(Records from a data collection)

..............................

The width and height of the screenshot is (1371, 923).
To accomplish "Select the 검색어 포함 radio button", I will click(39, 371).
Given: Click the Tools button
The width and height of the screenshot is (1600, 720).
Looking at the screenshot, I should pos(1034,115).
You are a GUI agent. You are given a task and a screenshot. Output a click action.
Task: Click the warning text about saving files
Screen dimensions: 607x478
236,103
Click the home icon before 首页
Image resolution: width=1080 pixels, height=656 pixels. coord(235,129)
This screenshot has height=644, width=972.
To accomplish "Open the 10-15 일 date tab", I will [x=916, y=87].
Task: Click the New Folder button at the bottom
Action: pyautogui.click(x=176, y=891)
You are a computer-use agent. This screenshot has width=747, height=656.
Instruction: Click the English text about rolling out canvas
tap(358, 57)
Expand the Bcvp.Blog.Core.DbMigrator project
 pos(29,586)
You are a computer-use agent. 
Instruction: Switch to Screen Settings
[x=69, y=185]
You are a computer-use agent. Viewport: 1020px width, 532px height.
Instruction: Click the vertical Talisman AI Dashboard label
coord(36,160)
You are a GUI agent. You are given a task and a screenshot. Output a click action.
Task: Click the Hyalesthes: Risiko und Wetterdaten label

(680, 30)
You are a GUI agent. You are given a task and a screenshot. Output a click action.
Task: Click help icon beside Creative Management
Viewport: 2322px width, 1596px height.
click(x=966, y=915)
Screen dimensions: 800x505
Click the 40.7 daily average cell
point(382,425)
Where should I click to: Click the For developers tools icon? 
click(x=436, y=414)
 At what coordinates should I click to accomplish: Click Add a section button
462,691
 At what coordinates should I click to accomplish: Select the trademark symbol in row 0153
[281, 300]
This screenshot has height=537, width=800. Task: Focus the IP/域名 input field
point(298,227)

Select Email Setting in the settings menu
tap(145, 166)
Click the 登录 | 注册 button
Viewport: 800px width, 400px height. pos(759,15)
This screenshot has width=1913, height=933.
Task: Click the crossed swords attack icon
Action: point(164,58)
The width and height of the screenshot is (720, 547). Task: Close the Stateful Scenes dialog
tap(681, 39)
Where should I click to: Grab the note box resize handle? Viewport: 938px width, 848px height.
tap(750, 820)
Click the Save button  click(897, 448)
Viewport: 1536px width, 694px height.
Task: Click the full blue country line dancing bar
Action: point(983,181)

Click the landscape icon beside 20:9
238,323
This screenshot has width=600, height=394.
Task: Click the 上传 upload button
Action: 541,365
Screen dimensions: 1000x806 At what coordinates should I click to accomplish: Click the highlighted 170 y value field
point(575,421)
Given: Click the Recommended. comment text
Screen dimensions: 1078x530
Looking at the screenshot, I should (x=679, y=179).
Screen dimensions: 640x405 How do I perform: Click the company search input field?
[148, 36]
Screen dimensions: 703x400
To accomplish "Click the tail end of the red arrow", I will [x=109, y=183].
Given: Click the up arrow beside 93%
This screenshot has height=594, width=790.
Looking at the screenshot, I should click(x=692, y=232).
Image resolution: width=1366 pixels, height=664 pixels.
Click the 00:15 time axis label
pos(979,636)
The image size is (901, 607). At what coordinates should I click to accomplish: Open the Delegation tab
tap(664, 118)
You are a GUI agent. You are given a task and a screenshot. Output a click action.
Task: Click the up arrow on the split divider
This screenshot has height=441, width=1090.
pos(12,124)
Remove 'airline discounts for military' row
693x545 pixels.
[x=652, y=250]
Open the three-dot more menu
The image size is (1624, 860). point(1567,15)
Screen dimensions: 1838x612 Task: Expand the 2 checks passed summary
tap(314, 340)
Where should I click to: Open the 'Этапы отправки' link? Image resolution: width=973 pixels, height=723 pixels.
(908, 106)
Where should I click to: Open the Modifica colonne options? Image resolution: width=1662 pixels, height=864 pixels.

..............................

## Task instructions
Above are some records; copy exactly the lines from the one with "The width and height of the screenshot is (720, 547)." through the one with "Remove 'airline discounts for military' row", both included, and no others.

## Output of the exercise
The width and height of the screenshot is (720, 547). Task: Close the Stateful Scenes dialog
tap(681, 39)
Where should I click to: Grab the note box resize handle? Viewport: 938px width, 848px height.
tap(750, 820)
Click the Save button  click(897, 448)
Viewport: 1536px width, 694px height.
Task: Click the full blue country line dancing bar
Action: point(983,181)

Click the landscape icon beside 20:9
238,323
This screenshot has width=600, height=394.
Task: Click the 上传 upload button
Action: 541,365
Screen dimensions: 1000x806 At what coordinates should I click to accomplish: Click the highlighted 170 y value field
point(575,421)
Given: Click the Recommended. comment text
Screen dimensions: 1078x530
Looking at the screenshot, I should (x=679, y=179).
Screen dimensions: 640x405 How do I perform: Click the company search input field?
[148, 36]
Screen dimensions: 703x400
To accomplish "Click the tail end of the red arrow", I will [x=109, y=183].
Given: Click the up arrow beside 93%
This screenshot has height=594, width=790.
Looking at the screenshot, I should click(x=692, y=232).
Image resolution: width=1366 pixels, height=664 pixels.
Click the 00:15 time axis label
pos(979,636)
The image size is (901, 607). At what coordinates should I click to accomplish: Open the Delegation tab
tap(664, 118)
You are a GUI agent. You are given a task and a screenshot. Output a click action.
Task: Click the up arrow on the split divider
This screenshot has height=441, width=1090.
pos(12,124)
Remove 'airline discounts for military' row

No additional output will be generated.